# Directions
Examine each line of the data. Copy the line if it includes the word "Given".

*** Opening Entries supplied ***

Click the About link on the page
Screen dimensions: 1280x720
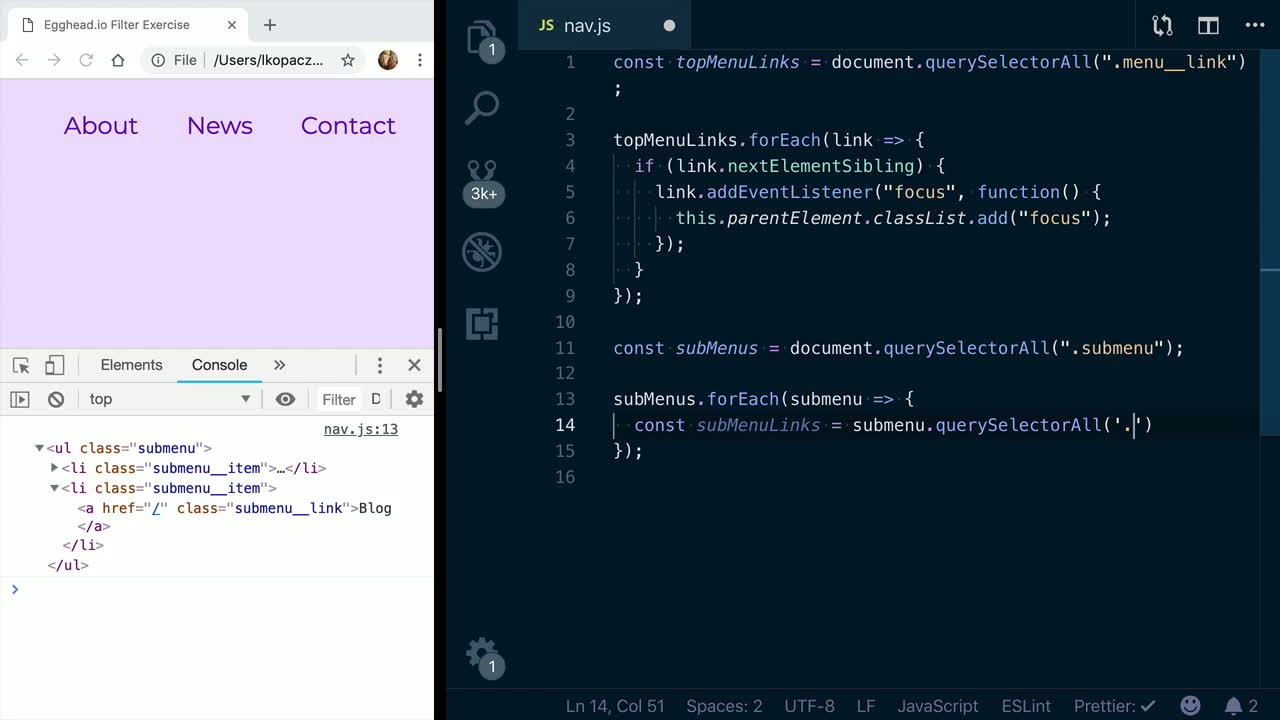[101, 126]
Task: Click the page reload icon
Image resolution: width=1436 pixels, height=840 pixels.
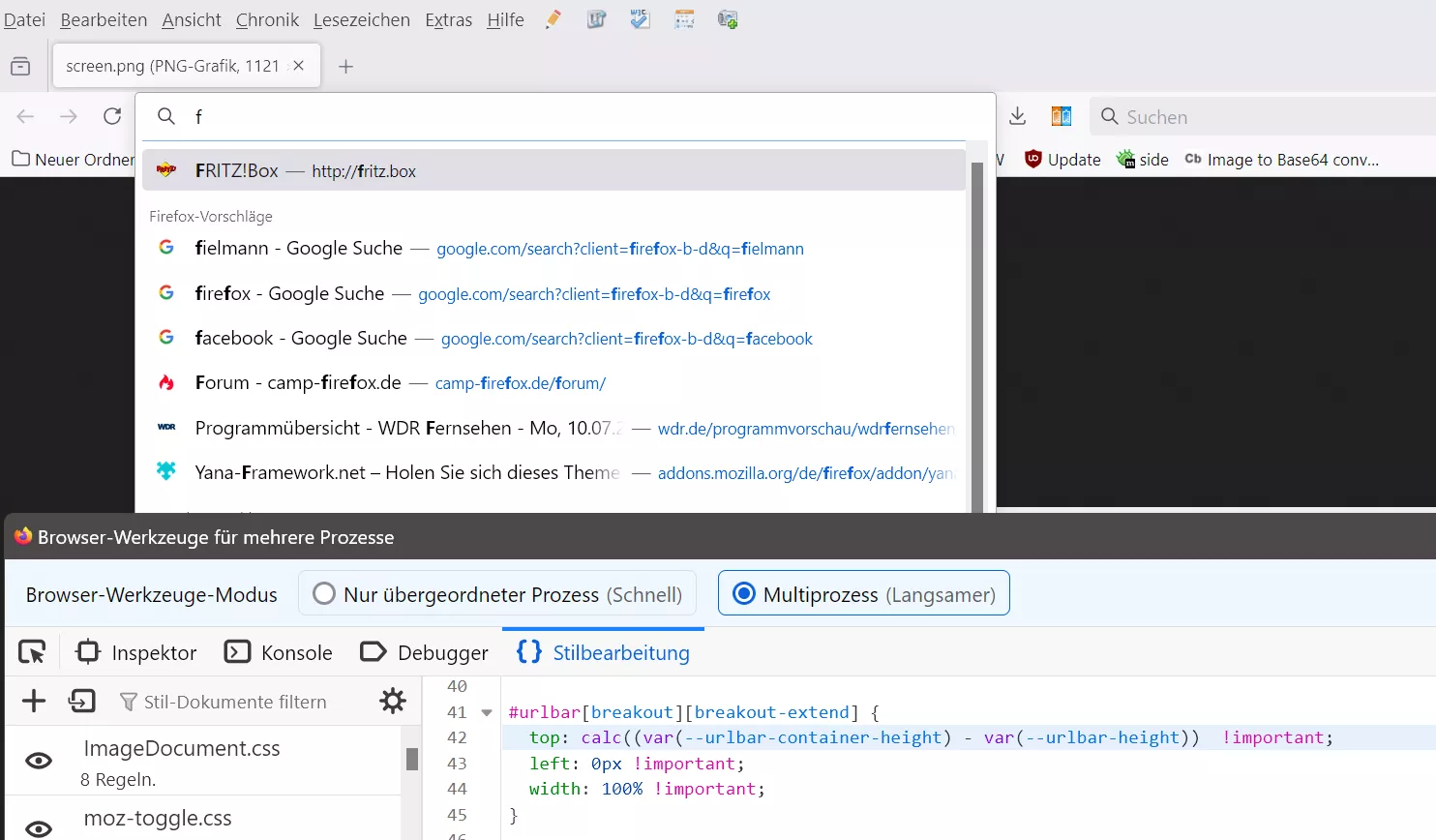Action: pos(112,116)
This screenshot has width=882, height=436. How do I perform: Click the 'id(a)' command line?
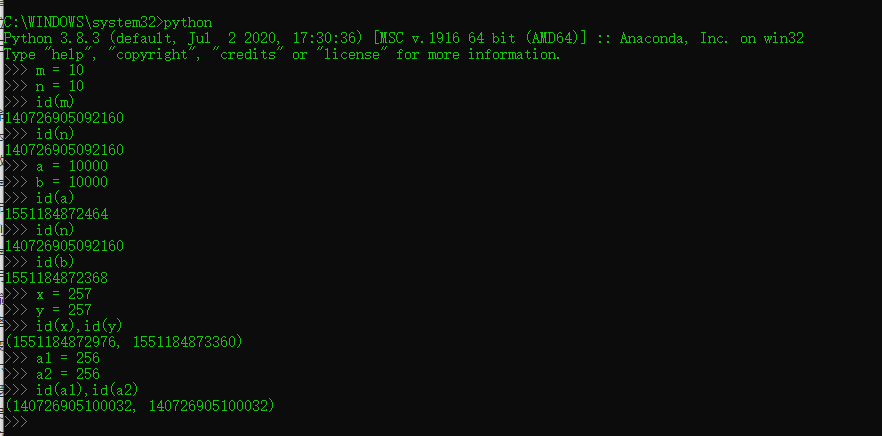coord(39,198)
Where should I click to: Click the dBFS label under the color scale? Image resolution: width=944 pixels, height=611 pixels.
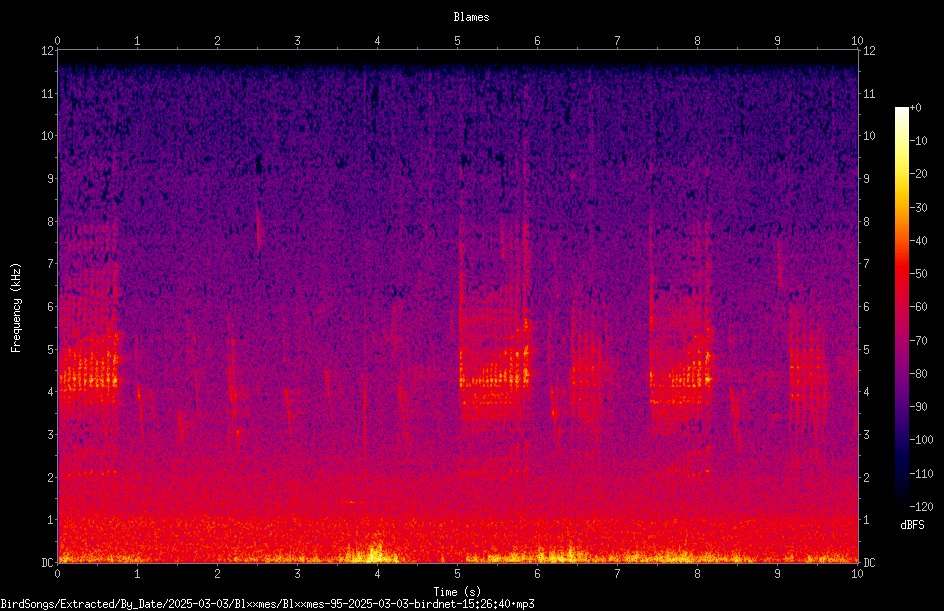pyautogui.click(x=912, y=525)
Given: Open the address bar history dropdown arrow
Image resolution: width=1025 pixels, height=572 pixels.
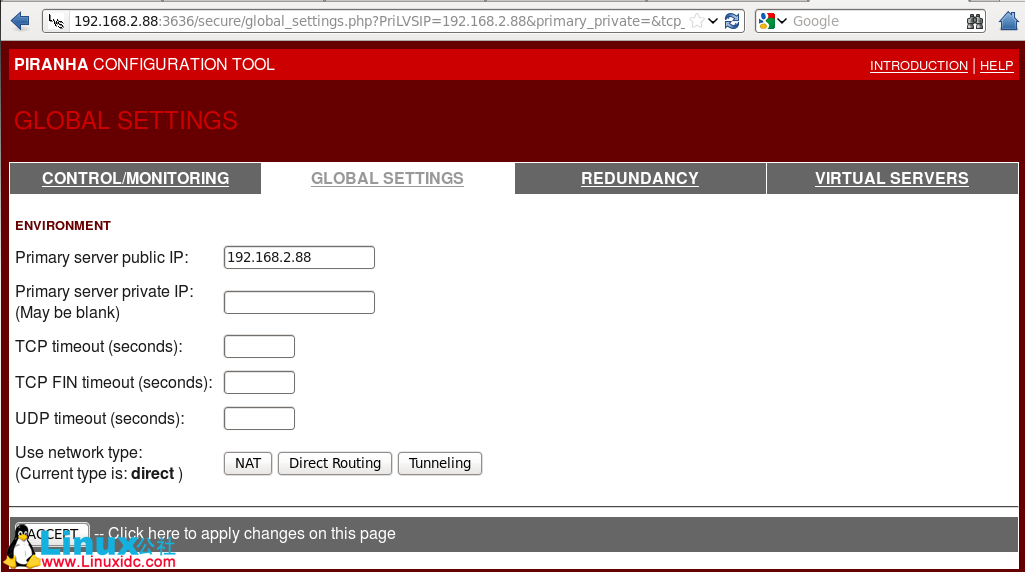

*** Closing Entries supplied ***
*** Opening Entries supplied ***

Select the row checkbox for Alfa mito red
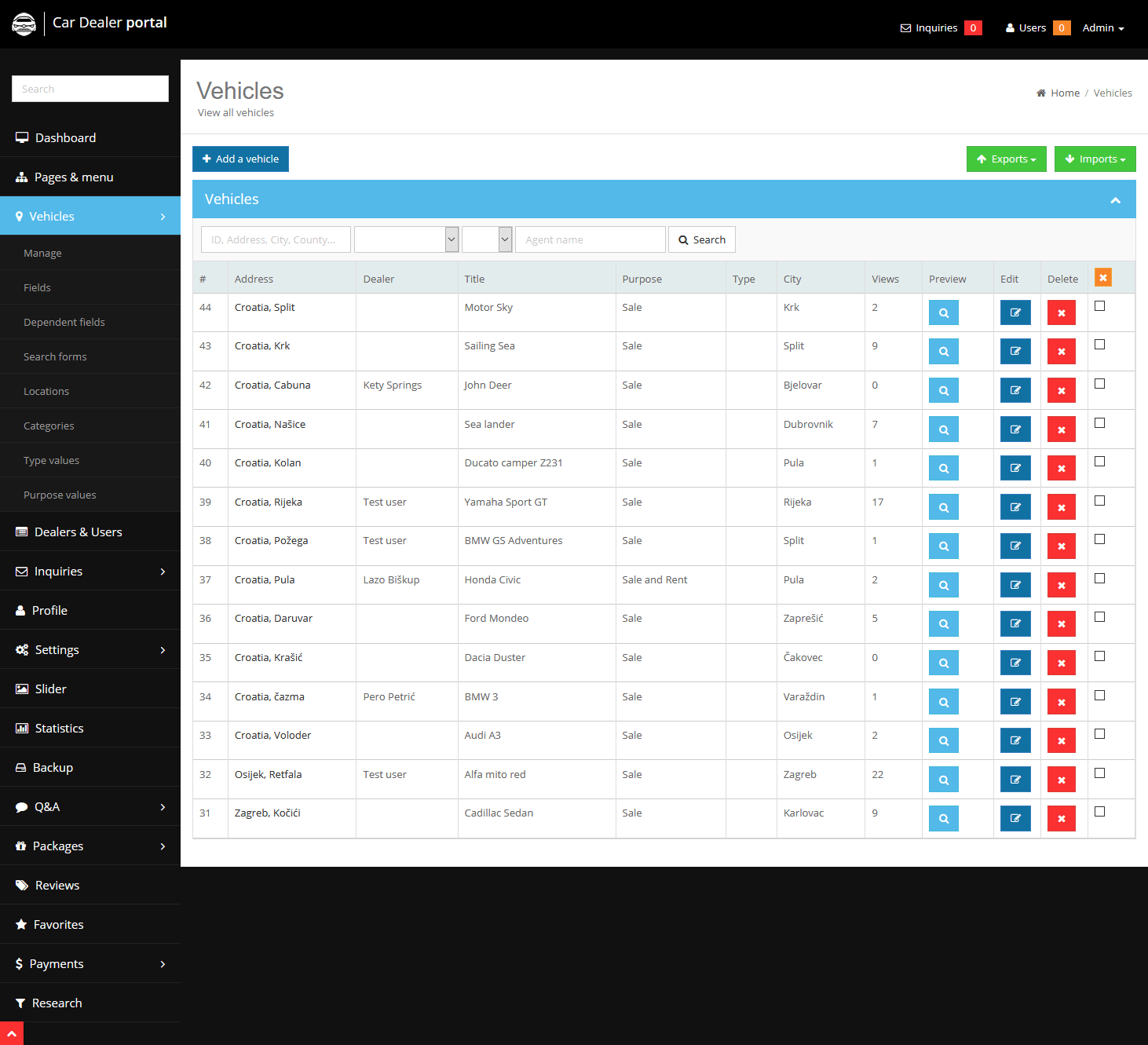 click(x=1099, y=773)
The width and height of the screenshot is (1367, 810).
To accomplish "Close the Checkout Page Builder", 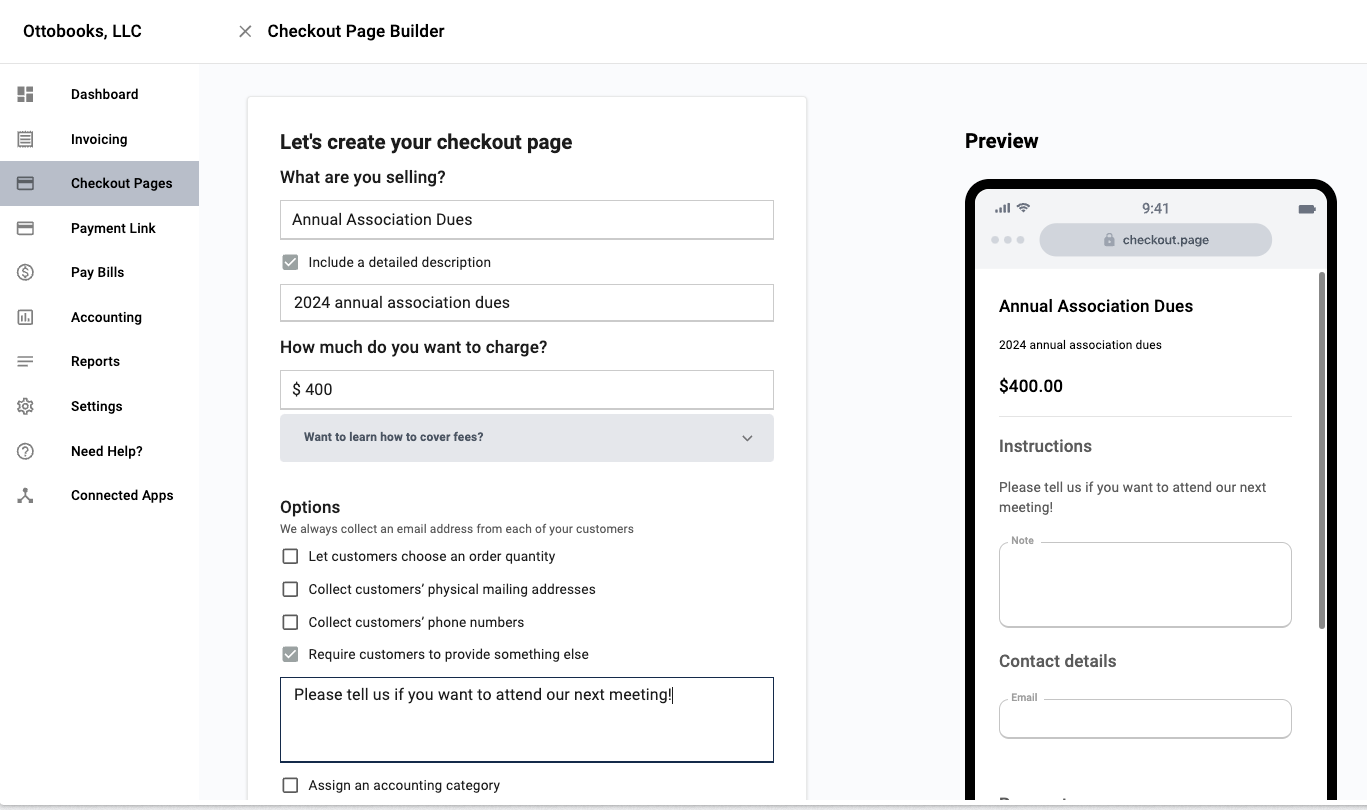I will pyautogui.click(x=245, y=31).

*** Closing Entries supplied ***
*** Opening Entries supplied ***

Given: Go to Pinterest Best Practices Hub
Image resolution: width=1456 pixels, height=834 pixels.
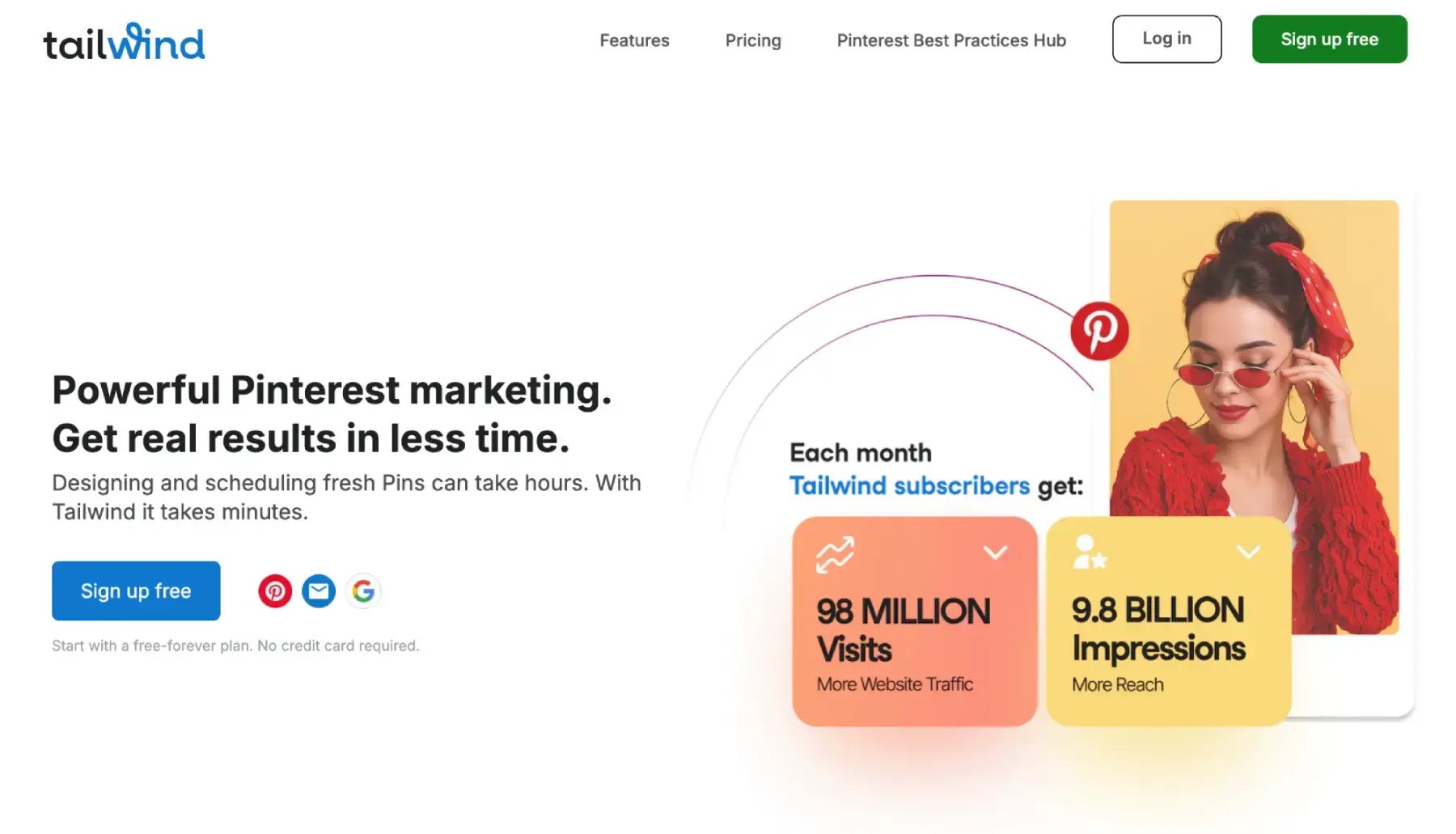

*** Closing Entries supplied ***

# Written solution
Given: Open the address bar history dropdown arrow
Given: Go to Pinterest Best Practices Hub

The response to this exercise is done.